(Material supplied):
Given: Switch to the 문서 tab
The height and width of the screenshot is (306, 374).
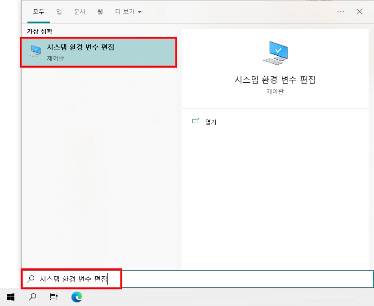Looking at the screenshot, I should click(80, 12).
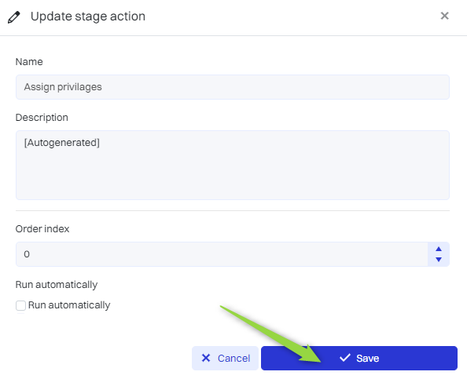
Task: Click the pencil edit icon in header
Action: 13,17
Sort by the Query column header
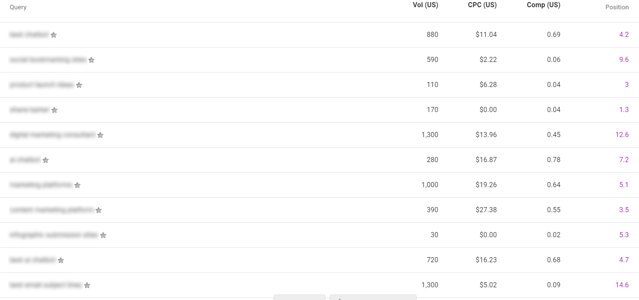The height and width of the screenshot is (300, 639). point(18,7)
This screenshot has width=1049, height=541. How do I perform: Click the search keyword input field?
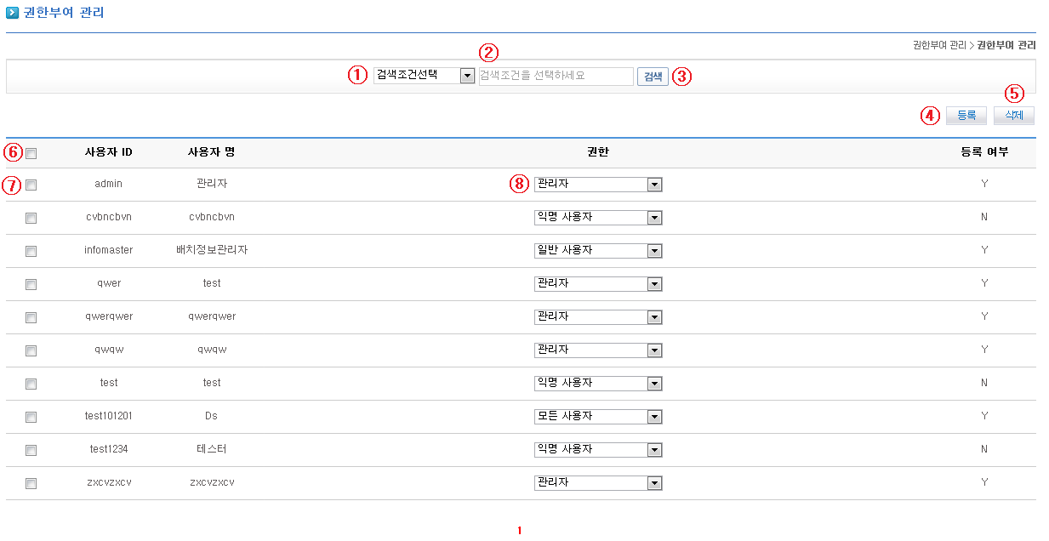click(x=556, y=77)
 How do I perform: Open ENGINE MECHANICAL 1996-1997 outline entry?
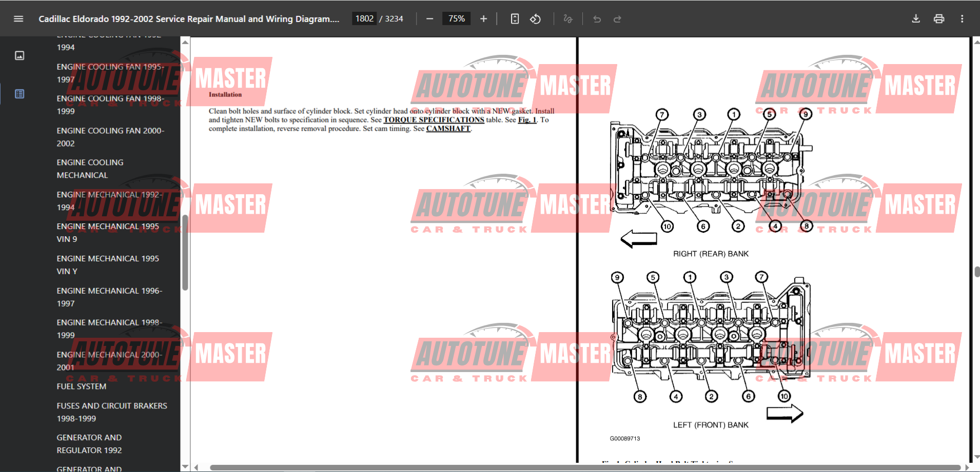click(109, 297)
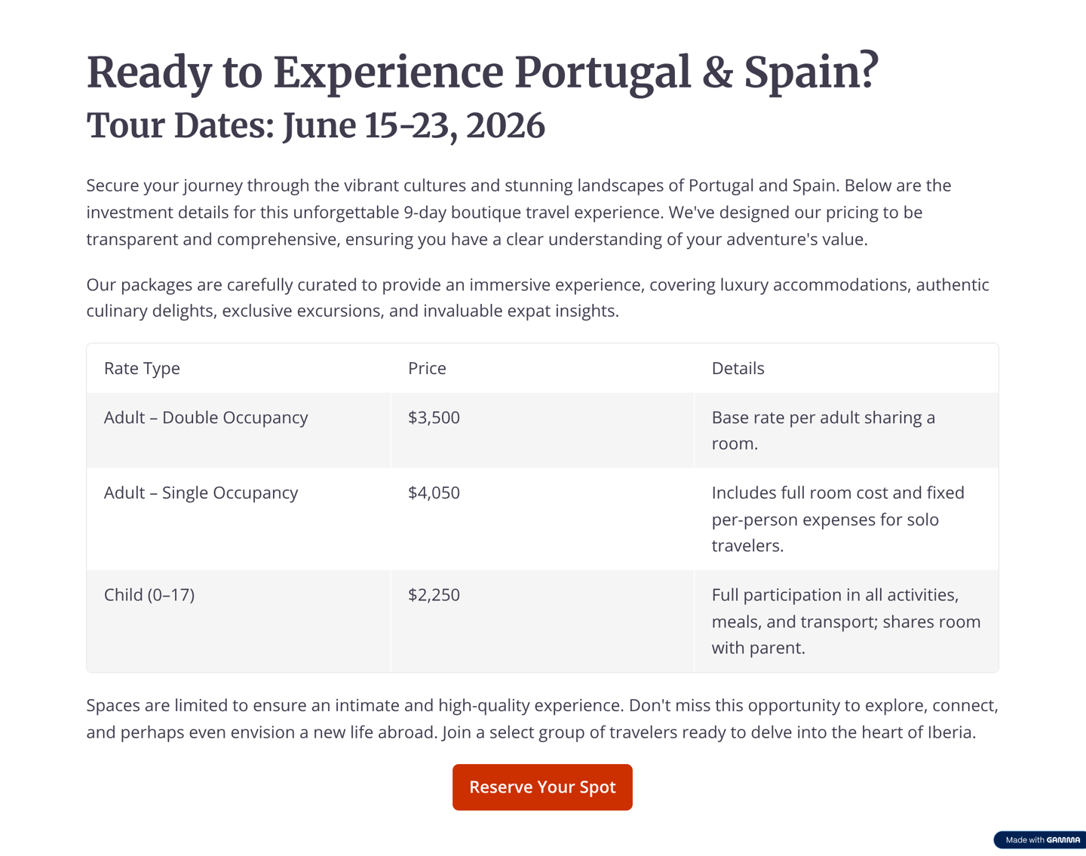Screen dimensions: 1086x856
Task: Click the $3,500 price cell
Action: pyautogui.click(x=434, y=417)
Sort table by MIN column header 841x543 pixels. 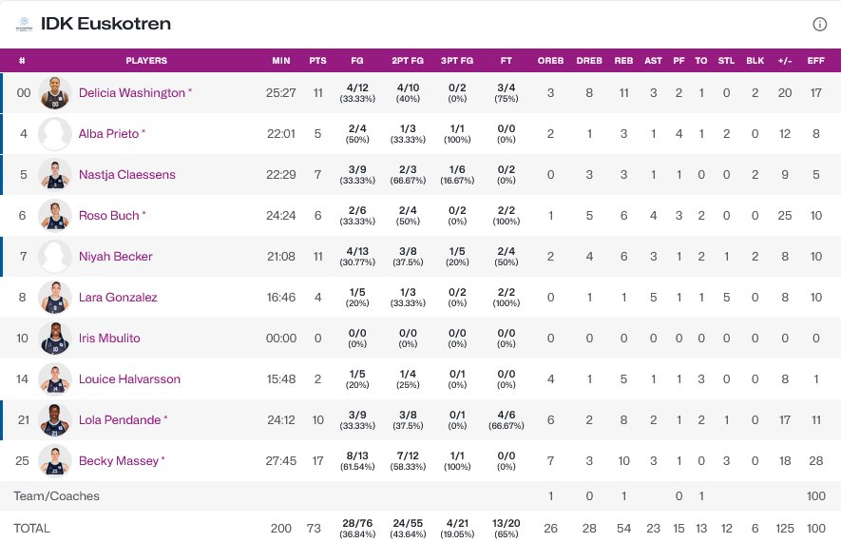(x=281, y=61)
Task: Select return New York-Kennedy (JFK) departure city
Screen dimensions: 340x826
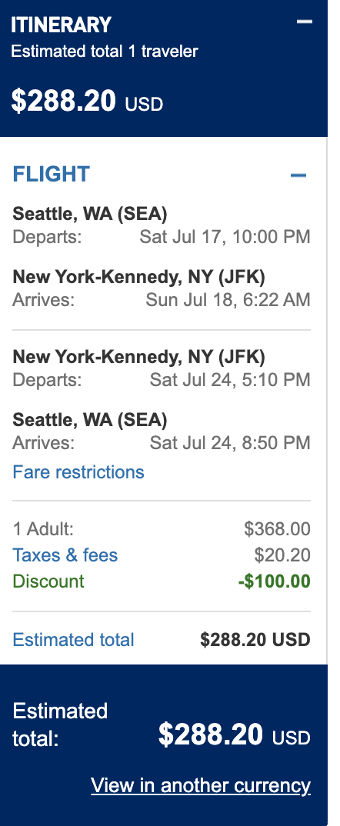Action: pyautogui.click(x=138, y=357)
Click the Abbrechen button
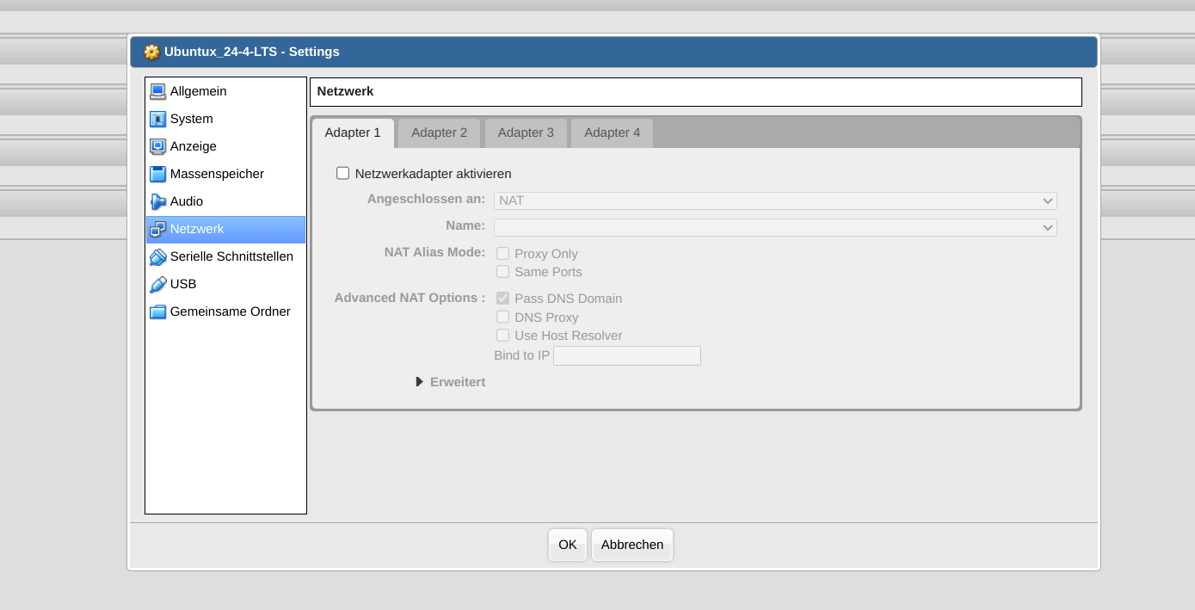Image resolution: width=1195 pixels, height=610 pixels. point(632,545)
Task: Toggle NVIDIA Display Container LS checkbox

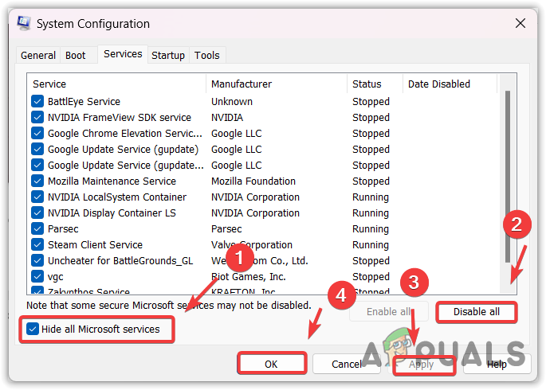Action: pyautogui.click(x=37, y=213)
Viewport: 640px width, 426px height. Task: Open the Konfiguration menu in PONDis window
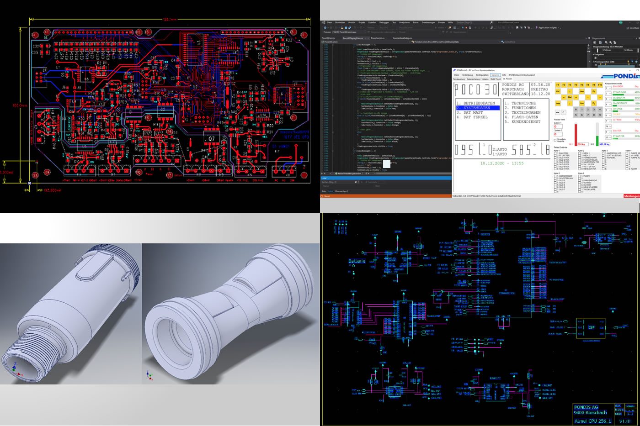coord(482,75)
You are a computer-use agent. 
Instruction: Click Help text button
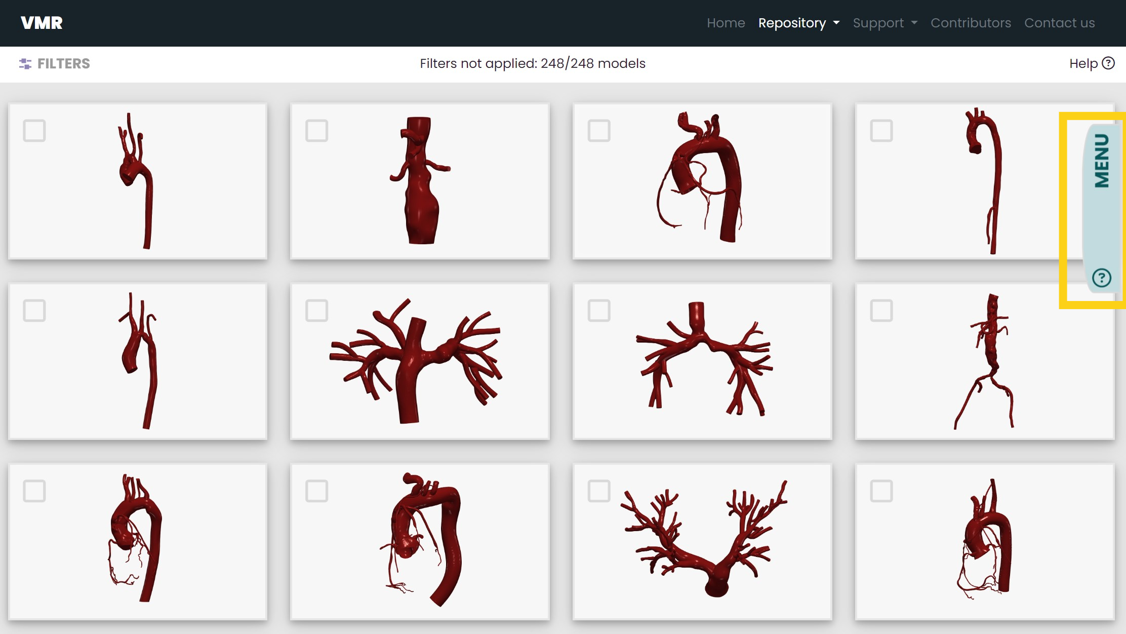[x=1084, y=63]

(Exercise prompt): Take the lines from the one that contains "Viewport: 640px width, 426px" down to the last line of the listing above, both included, and set them down exactly, leaving out pictures.

(Result):
Viewport: 640px width, 426px height. Task: Open the Konfiguration menu in PONDis window
coord(482,75)
You are a computer-use agent. 
Instruction: Click Help text button
[x=1084, y=63]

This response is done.